Puis à l'article 6 (Extinction du mécanisme de la déclaration d'insaisissabilité), la commission examine un amendement de suppression du rapporteur.
Je suis favorable à cet amendement mais je crains que l'empilement des dispositifs crée une certaine complexité pour le chef d'entreprise.
La commission adopte l'amendement du rapporteur.
La commission examine ensuite, à l'article 6 bis A (Changement de statut d'OSEO) un amendement de suppression présenté M. Richard Yung.
Il n'y a aucun lien entre le projet de loi et ces dispositions adoptées sans vrai débat.
Il faut au contraire saisir l'occasion qu'offre le projet de loi pour permettre à OSEO de jouer pleinement son rôle dans le soutien aux entreprises et ainsi permettre le succès de l'EIRL. Ces dispositions sont le fruit du travail de la commission des affaires économiques du Sénat.
La commission rejette l'amendement, puis adopte sans modifications l'article 6 bis A, l'article 6 bis (Garanties pouvant être exigées des entrepreneurs individuels par un établissement de crédit), l'article 7 (Relèvement du seuil au-delà duquel est obligatoire l'intervention d'un commissaire aux apports pour évaluer un apport en nature lors de la constitution d'une société à responsabilité limitée) et l'article 8 bis (Habilitation du Gouvernement à transposer par voie d'ordonnance la directive 2007/36/CE).

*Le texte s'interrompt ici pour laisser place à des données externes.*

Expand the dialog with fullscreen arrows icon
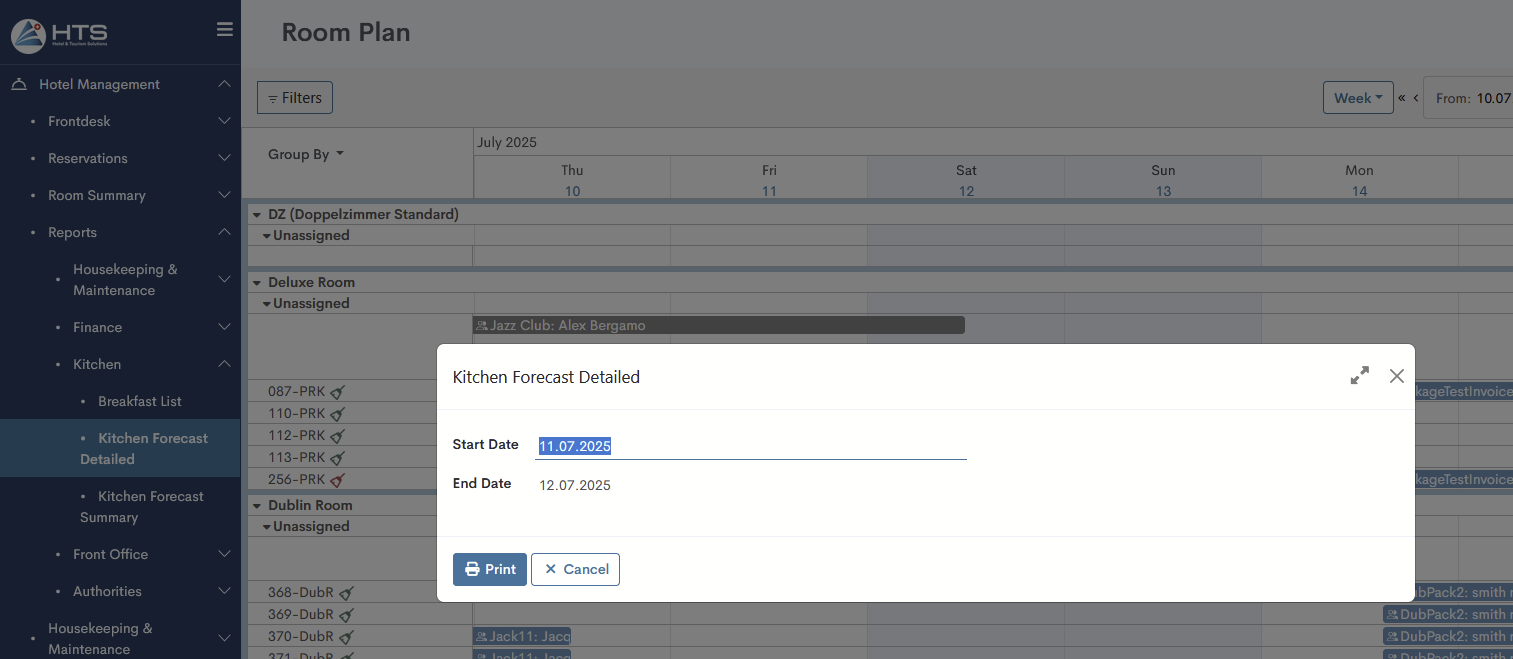The height and width of the screenshot is (659, 1513). click(x=1359, y=376)
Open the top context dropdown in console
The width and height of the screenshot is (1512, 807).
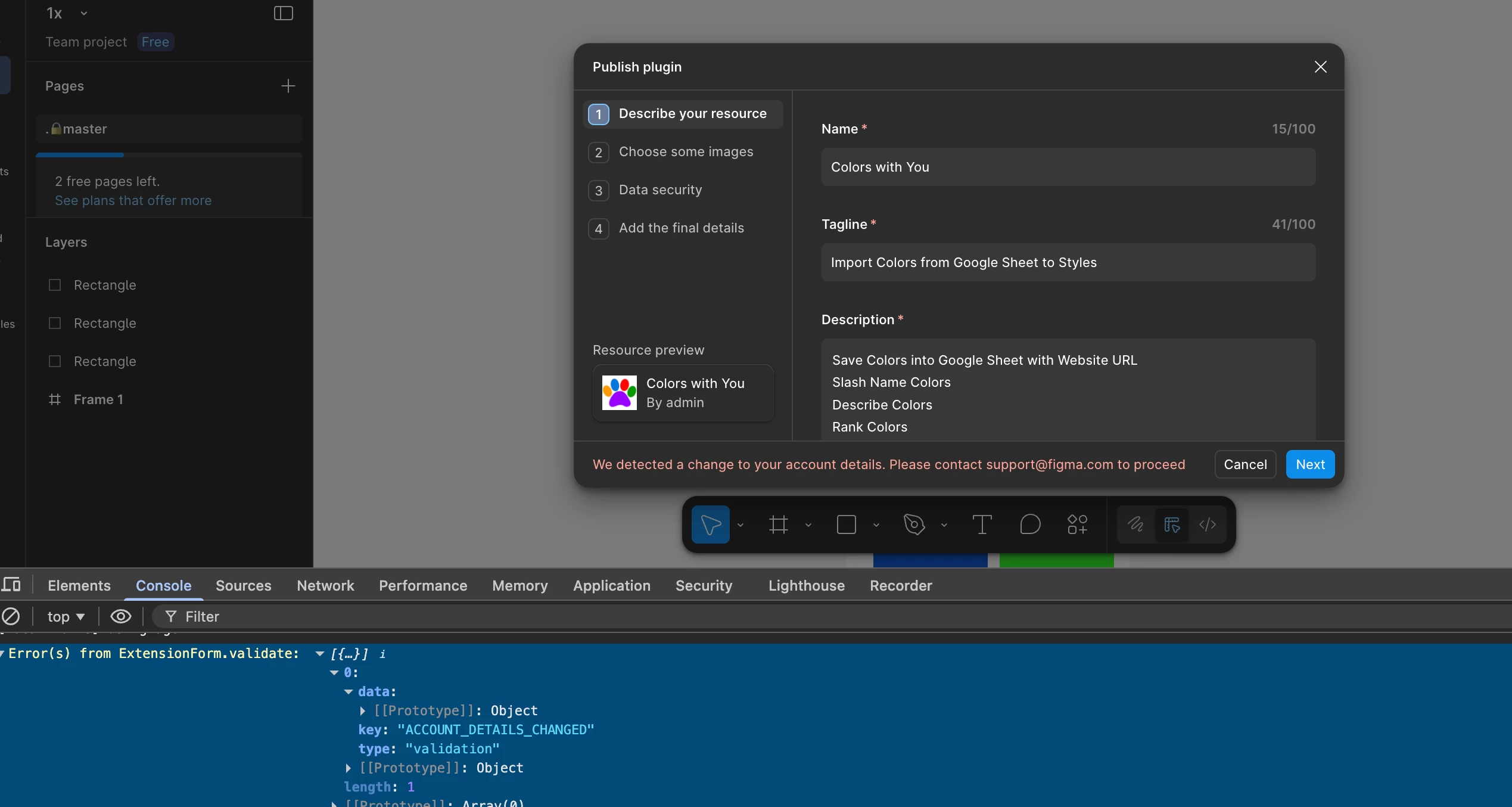pos(66,616)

À l'article 10 (Entrée en vigueur des dispositions du projet de loi), la commission adopte ensuite un amendement du rapporteur visant à reporter à 2013 l'entrée en vigueur de la pluralité des patrimoines d'affectation, puis l'article 10 ainsi modifié.
La commission mixte paritaire adopte enfin, ainsi rédigées, l'ensemble des dispositions du projet de loi relatif à l'entrepreneur individuel à responsabilité limité.